(Beginning of Source information)
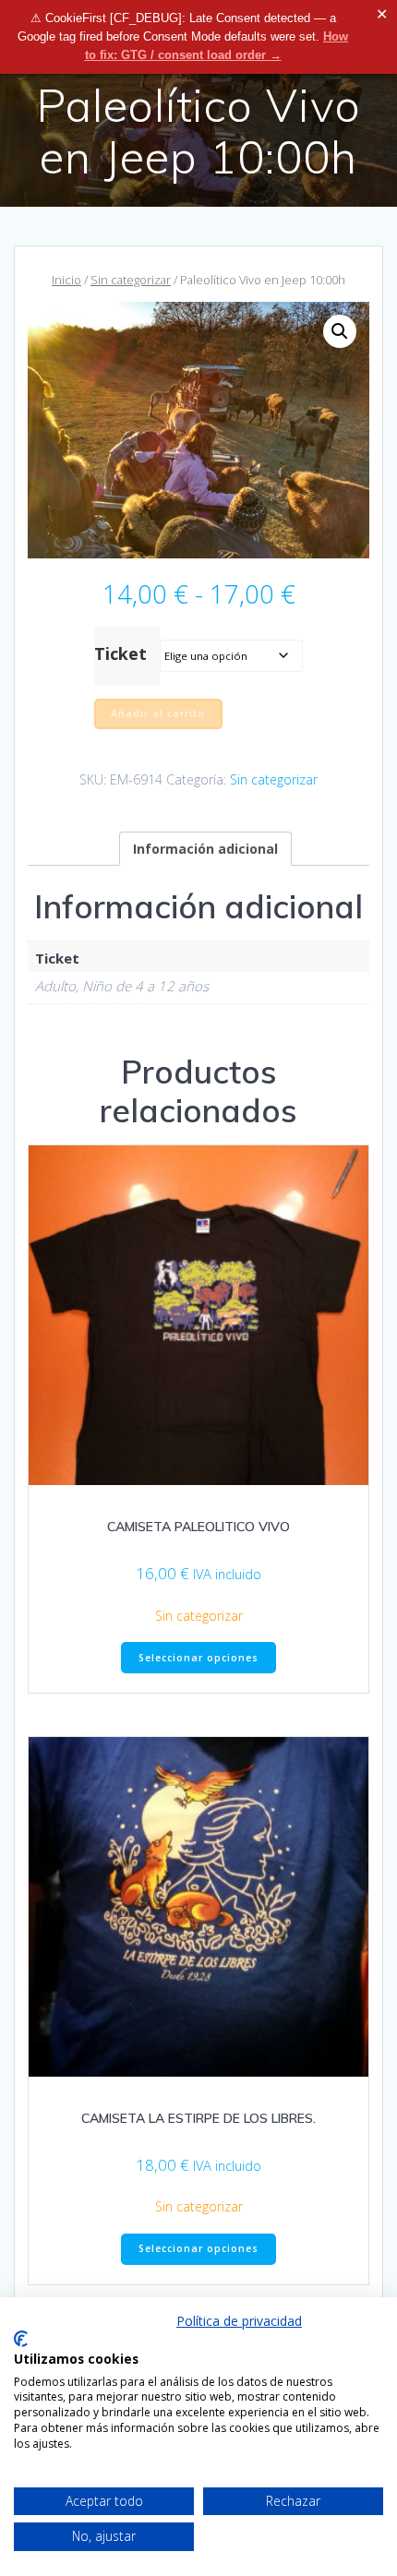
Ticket (120, 653)
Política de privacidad (239, 2321)
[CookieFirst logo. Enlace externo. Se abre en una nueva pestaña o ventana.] (21, 2338)
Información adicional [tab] (205, 848)
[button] (339, 331)
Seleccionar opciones (198, 1657)
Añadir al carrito (158, 713)
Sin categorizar (130, 279)
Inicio (66, 279)
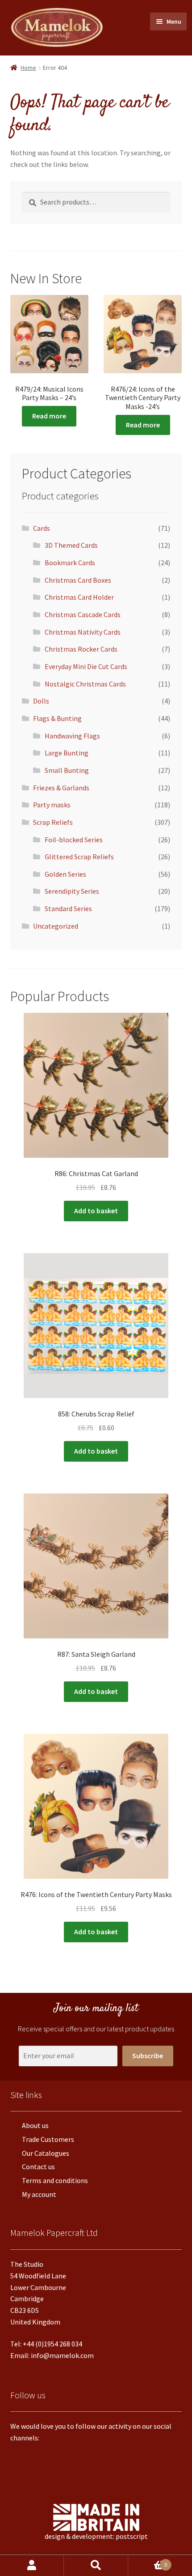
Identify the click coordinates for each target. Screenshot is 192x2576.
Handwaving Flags (72, 735)
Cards (41, 528)
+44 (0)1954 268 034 (52, 2343)
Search (96, 2565)
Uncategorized (55, 925)
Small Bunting (67, 770)
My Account (32, 2565)
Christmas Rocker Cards (81, 648)
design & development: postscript (96, 2536)
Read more (49, 415)
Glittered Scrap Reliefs (79, 856)
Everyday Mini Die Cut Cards (86, 666)
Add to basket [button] (96, 1210)
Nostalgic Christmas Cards (85, 683)
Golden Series (65, 874)
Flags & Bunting (57, 718)
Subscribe (147, 2055)
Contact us (38, 2166)
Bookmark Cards (70, 562)
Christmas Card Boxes (78, 580)
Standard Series (68, 908)
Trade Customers (48, 2139)
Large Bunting (66, 752)
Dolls (41, 700)
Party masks (52, 804)
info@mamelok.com (62, 2355)
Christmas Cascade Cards (83, 614)
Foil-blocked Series (74, 839)
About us (35, 2125)
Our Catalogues (45, 2153)
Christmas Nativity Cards (83, 631)
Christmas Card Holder (79, 597)
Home (28, 68)
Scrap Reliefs (53, 822)
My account (39, 2194)
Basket (147, 2562)
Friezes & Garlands (61, 787)
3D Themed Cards (71, 545)
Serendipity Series (72, 891)
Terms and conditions (55, 2180)
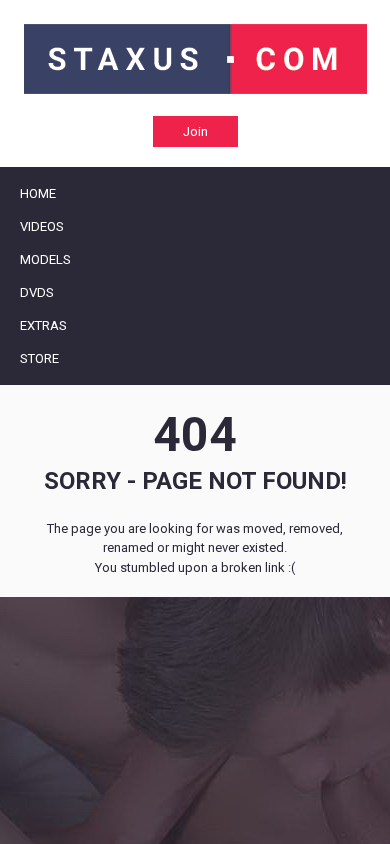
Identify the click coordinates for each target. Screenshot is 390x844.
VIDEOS (42, 226)
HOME (38, 193)
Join (195, 131)
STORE (39, 358)
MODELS (45, 259)
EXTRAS (43, 325)
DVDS (37, 292)
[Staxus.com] (195, 58)
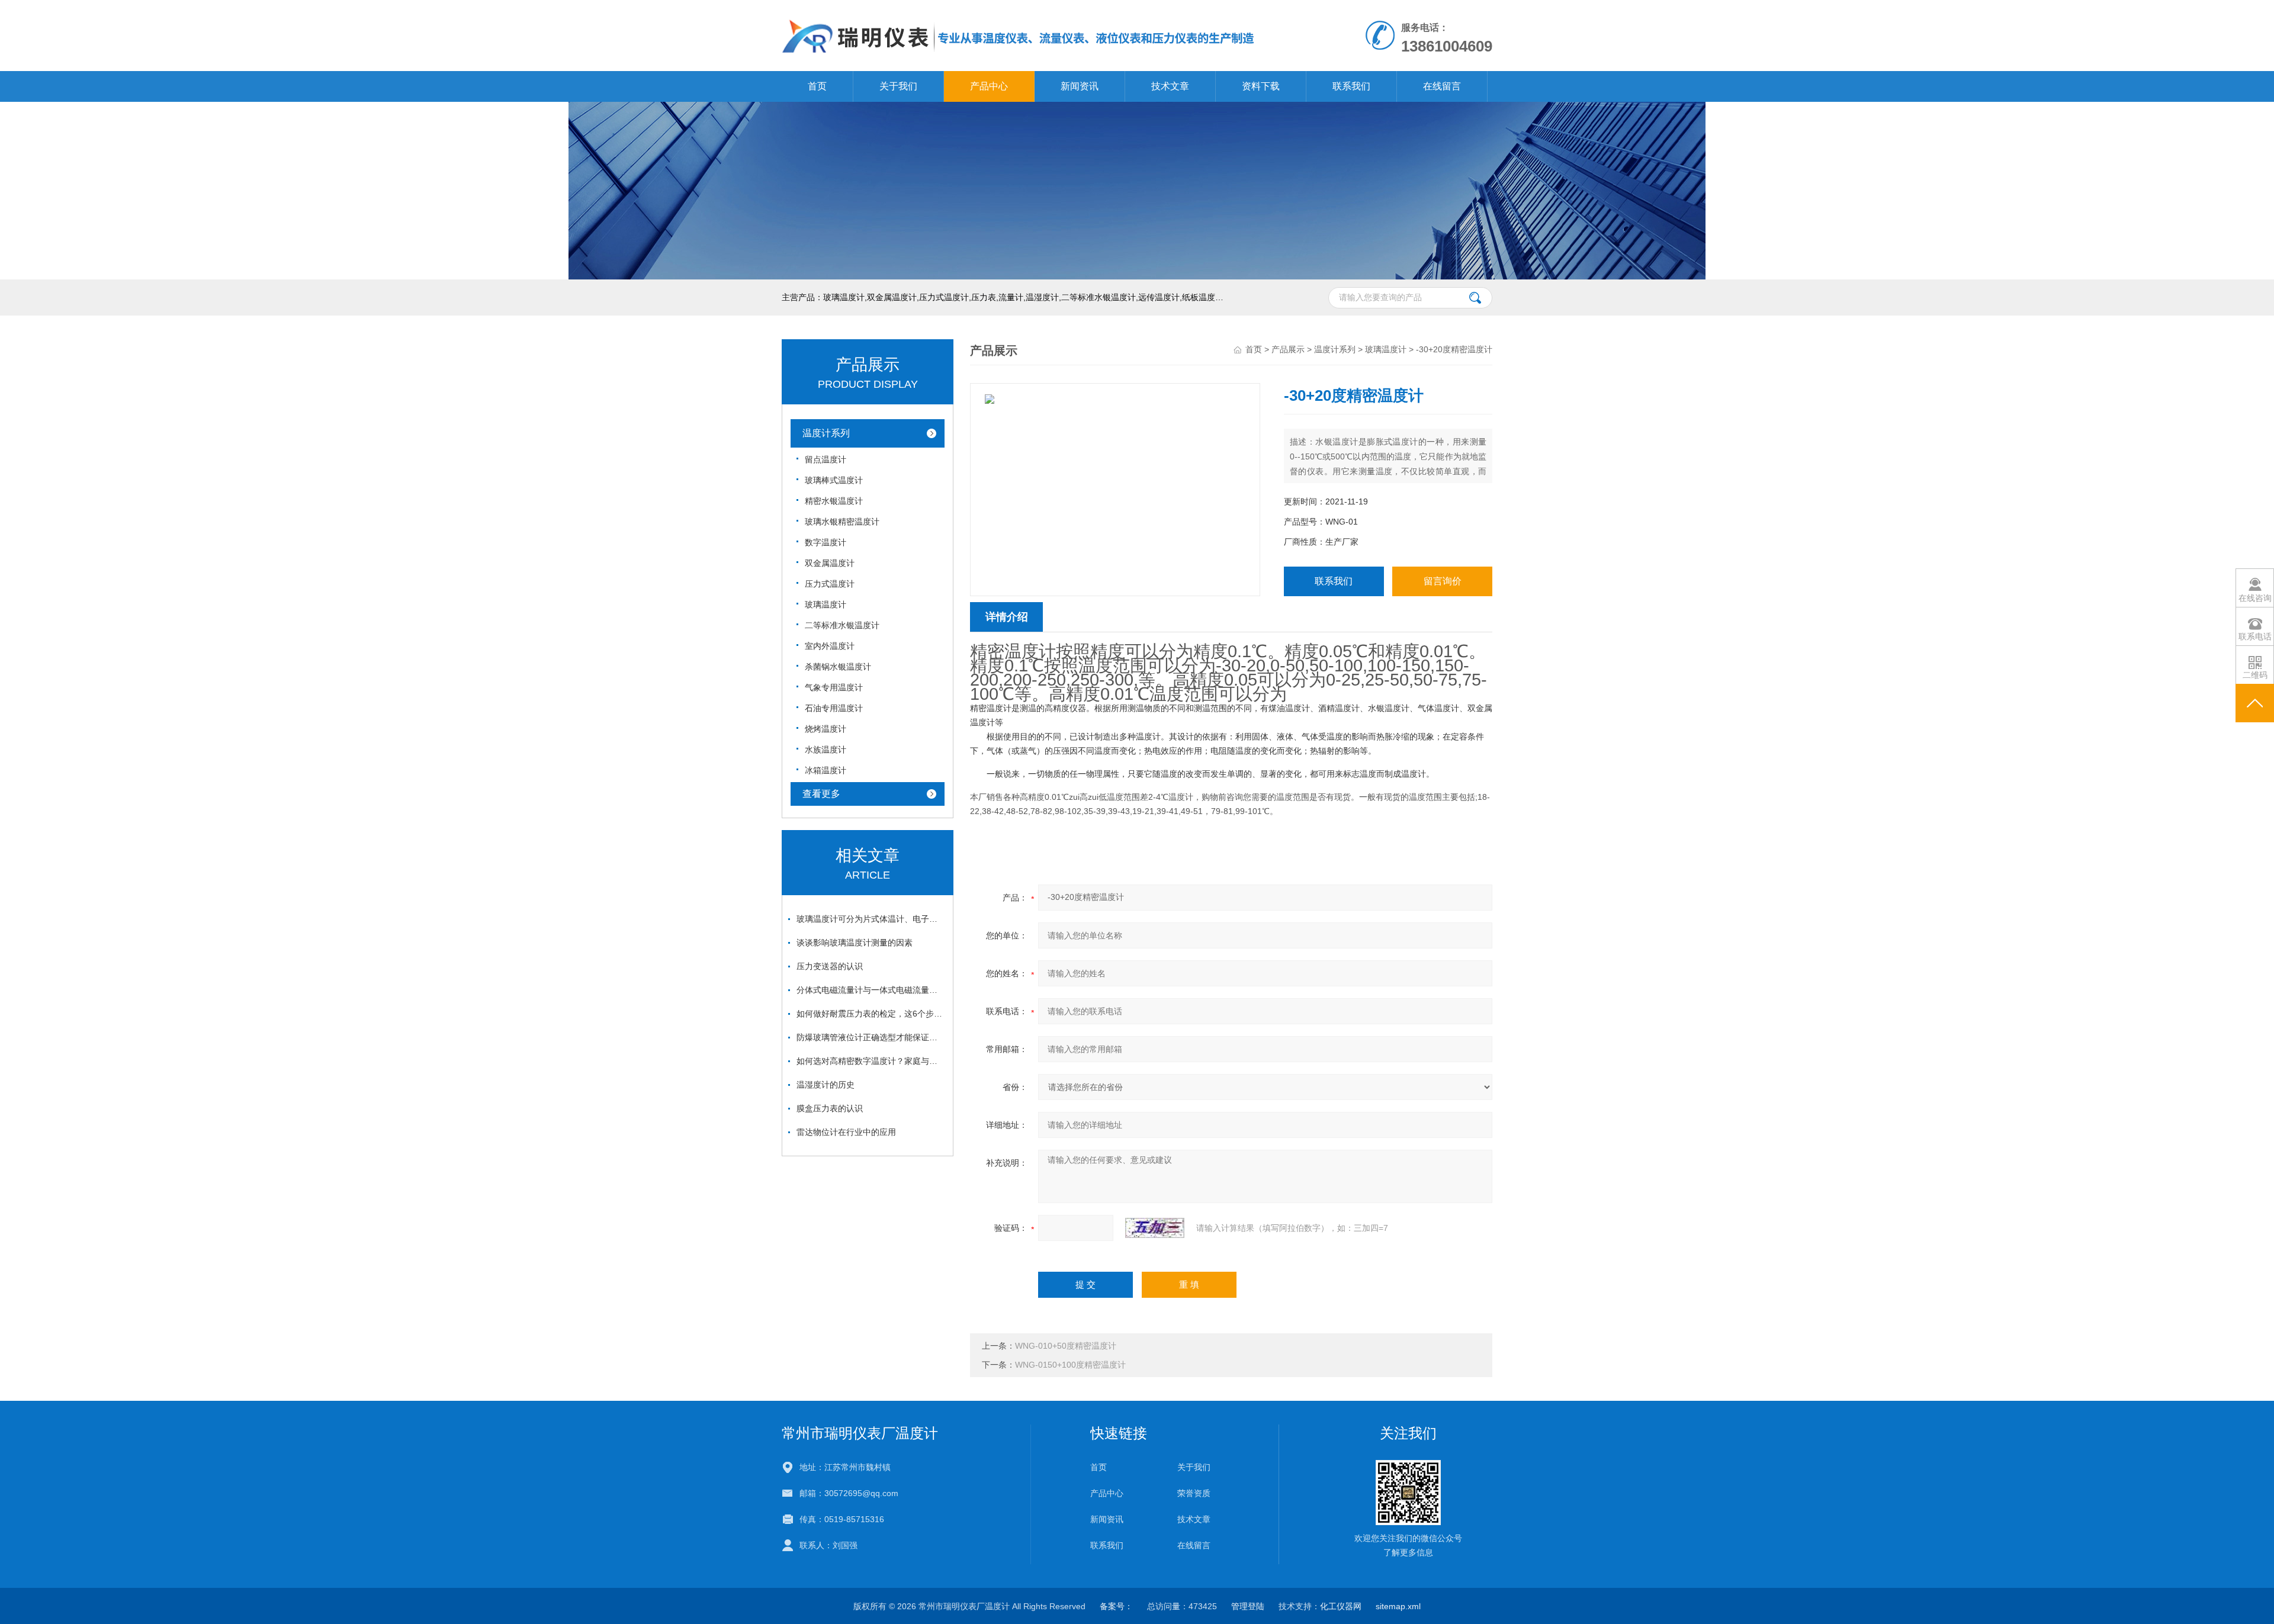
(End of Source information)
[What needs to be done]
Only the lines above from the one with "Search (96, 2565)" through the one with "Serendipity Series (72, 891)" should be duplicated, character for character.

[Expected answer]
Search (96, 2565)
Uncategorized (55, 925)
Small Bunting (67, 770)
My Account (32, 2565)
Christmas Rocker Cards (81, 648)
design & development: postscript (96, 2536)
Read more (49, 415)
Glittered Scrap Reliefs (79, 856)
Everyday Mini Die Cut Cards (86, 666)
Add to basket [button] (96, 1210)
Nostalgic Christmas Cards (85, 683)
Golden Series (65, 874)
Flags & Bunting (57, 718)
Subscribe (147, 2055)
Contact us (38, 2166)
Bookmark Cards (70, 562)
Christmas Card Boxes (78, 580)
Standard Series (68, 908)
Trade Customers (48, 2139)
Large Bunting (66, 752)
Dolls (41, 700)
Party masks (52, 804)
info@mamelok.com (62, 2355)
Christmas Cascade Cards (83, 614)
Foil-blocked Series (74, 839)
About us (35, 2125)
Our Catalogues (45, 2153)
Christmas Nativity Cards (83, 631)
Christmas Card Holder (79, 597)
Home (28, 68)
Scrap Reliefs (53, 822)
My account (39, 2194)
Basket (147, 2562)
Friezes & Garlands (61, 787)
3D Themed Cards (71, 545)
Serendipity Series (72, 891)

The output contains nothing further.